Important Spring MVC Web annotations

The following annotations enable Spring to configure your application as a Web application capable of providing an HTTP response.

  • @controller – Mark this class as a Web Controller capable of handling HTTP requests. Spring looks at the methods of the class tagged with the @Controller annotation and creates a routing table to know which methods serve which endpoints.
  • @responsebody – @responsebody is a utility annotation that causes Spring to bind the return value of a method to the HTTP ResponseBody. When building JSON endpoints, this is a magical way to magically transform your objects into JSON for easy use.
  • @RestController – And then the @RestController annotation, which is a handy syntax for @Controller and @responseBody. This means that all the action methods in the tag class will return a JSON response.
  • @RequestMapping(method = RequestMethod.GET, value = “/path”) – @RequestMapping(method = RequestMethod.GET, The value = “/path”) annotation specifies a method in the controller that should be responsible for servicing HTTP requests to a given path. Spring will handle the implementation details of how this is done. You simply specify the path value on the annotation, and Spring will route the request to the correct action method.
  • @requestParam (value=”name”, defaultValue=”World”) – Of course, the method that handles the request may require parameters. To help you bind HTTP parameters to action method parameters, you can use the @requestParam (value=”name”, defaultValue=”World”) annotation. Spring will parse the request parameters and put the appropriate parameters into your method parameters.
  • @pathVariable (” empty name “) – Another common way to provide information back end is to encode it in the URL. You can then use the @pathVariable (” empty name “) annotation to bring the values from the URL to the method parameters.

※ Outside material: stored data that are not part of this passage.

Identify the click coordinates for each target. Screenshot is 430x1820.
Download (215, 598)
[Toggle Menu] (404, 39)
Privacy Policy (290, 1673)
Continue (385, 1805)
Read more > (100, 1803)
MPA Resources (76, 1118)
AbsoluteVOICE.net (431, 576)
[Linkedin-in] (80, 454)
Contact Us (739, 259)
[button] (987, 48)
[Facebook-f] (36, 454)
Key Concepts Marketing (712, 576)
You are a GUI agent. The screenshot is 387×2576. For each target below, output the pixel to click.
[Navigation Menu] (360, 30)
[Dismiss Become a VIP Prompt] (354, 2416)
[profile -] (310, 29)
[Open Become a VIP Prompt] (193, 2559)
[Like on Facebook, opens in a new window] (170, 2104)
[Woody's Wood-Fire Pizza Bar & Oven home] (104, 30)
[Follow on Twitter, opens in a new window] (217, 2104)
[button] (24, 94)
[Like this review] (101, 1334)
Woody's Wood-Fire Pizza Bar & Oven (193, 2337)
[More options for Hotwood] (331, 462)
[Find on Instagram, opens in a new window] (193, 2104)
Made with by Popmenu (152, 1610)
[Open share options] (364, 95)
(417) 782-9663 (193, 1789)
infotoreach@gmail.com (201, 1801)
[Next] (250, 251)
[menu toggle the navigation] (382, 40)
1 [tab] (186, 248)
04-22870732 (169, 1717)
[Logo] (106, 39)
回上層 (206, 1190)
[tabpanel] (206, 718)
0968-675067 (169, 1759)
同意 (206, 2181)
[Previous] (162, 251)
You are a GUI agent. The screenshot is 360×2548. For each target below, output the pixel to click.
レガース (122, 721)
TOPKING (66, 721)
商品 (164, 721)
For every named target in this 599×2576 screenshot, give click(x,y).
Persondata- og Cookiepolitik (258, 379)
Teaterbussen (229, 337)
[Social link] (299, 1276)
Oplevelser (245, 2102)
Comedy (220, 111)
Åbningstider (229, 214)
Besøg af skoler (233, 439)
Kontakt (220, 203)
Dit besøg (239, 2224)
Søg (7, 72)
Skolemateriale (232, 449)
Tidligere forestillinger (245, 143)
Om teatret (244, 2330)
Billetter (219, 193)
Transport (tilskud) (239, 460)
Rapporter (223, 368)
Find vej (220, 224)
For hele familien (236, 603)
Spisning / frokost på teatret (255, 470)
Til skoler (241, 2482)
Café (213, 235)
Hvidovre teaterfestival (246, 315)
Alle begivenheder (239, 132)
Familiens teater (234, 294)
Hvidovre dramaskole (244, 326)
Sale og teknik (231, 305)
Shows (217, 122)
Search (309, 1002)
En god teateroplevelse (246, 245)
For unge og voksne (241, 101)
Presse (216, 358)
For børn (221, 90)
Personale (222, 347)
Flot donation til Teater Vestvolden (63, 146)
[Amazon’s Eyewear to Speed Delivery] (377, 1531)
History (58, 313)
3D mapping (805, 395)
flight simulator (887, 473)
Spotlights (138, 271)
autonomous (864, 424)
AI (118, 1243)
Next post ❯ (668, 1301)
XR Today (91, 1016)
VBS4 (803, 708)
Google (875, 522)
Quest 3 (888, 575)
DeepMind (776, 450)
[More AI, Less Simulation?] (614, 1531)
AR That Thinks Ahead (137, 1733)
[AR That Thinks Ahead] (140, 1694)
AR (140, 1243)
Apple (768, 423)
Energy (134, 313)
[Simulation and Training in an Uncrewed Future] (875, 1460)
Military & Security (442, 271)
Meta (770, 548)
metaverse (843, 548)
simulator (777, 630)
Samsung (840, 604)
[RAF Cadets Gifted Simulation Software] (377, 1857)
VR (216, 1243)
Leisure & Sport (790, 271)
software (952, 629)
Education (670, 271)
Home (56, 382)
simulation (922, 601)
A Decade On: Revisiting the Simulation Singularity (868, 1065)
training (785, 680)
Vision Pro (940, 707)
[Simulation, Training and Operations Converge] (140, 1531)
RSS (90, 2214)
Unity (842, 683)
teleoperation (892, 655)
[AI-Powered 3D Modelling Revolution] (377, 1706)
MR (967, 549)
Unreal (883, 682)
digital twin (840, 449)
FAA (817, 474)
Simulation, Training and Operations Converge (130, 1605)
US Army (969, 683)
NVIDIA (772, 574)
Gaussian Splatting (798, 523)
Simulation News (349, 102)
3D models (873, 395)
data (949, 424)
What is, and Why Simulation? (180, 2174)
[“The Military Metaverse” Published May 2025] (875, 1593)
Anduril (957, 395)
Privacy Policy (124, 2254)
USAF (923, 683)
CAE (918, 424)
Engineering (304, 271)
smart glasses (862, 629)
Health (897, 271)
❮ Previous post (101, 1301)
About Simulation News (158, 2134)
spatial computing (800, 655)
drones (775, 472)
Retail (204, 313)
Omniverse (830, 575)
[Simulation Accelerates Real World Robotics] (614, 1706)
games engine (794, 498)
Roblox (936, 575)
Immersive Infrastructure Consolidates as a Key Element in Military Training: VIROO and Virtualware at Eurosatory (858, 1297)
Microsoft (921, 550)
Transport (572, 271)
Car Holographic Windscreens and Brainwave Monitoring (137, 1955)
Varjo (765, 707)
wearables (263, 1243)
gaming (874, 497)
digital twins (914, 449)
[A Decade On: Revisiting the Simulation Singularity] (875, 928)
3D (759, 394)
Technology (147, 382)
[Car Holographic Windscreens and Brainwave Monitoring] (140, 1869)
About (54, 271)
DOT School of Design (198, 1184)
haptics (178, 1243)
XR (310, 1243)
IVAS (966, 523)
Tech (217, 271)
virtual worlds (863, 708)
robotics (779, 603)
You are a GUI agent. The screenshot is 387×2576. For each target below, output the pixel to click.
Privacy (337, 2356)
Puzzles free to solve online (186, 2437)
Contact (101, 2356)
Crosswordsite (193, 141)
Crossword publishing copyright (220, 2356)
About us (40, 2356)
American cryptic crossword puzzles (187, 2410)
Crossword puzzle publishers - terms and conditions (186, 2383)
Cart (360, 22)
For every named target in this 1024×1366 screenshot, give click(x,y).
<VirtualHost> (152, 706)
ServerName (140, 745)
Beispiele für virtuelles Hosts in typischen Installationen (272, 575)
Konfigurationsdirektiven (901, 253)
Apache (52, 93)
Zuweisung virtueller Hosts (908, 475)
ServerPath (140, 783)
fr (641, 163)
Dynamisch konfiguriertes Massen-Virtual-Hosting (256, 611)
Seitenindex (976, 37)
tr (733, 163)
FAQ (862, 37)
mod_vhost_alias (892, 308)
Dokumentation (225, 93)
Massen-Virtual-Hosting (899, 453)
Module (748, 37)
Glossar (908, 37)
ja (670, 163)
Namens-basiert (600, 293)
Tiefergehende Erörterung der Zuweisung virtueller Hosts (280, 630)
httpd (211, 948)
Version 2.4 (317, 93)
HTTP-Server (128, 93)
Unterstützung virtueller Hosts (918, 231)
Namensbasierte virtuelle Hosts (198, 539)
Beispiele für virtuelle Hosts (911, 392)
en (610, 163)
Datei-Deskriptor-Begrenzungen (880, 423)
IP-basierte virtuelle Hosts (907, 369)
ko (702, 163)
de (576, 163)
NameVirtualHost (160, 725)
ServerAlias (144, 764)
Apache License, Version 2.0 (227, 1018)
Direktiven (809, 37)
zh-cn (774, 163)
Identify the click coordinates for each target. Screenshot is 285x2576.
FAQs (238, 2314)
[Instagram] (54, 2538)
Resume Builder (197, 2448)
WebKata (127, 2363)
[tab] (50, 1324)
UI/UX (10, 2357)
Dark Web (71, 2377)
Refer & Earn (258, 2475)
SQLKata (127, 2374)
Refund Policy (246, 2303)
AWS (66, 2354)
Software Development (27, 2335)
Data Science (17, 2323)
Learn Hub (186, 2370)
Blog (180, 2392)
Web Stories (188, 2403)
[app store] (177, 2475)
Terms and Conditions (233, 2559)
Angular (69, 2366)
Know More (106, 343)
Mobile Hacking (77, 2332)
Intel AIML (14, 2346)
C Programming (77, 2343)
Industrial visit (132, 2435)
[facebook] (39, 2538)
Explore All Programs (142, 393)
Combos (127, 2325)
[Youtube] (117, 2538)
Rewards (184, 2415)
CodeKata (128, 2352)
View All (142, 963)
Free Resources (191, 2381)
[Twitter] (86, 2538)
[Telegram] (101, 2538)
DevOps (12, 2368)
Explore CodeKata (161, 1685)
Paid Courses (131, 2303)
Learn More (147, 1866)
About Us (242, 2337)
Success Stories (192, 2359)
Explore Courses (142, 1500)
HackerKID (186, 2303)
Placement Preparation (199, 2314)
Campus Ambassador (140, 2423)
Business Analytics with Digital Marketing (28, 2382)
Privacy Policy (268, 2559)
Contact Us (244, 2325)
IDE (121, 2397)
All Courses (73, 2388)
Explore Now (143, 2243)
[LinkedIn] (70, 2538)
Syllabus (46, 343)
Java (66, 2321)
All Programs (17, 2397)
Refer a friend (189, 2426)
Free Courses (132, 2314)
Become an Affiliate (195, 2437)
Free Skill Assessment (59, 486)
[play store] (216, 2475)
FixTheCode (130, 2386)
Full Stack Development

One last thing I want to say

In this article, we learned about a number of annotations that Java developers should be aware of when using the Spring framework. We’ve covered the most common and probably most important annotations — from annotations that enable dependency injection for components to ways to bind code to respond to HTTP requests.

I have been writing a tech blog for a long time and this is one of my tech articles/tutorials. Hope you like it! Here is a summary of all my original and work source code: GitHub, and this is I recently just set up the blog: Haiyong. Site, there is no content, put some HTML games, interested in can try, source code can own F12 copy, or directly find me to.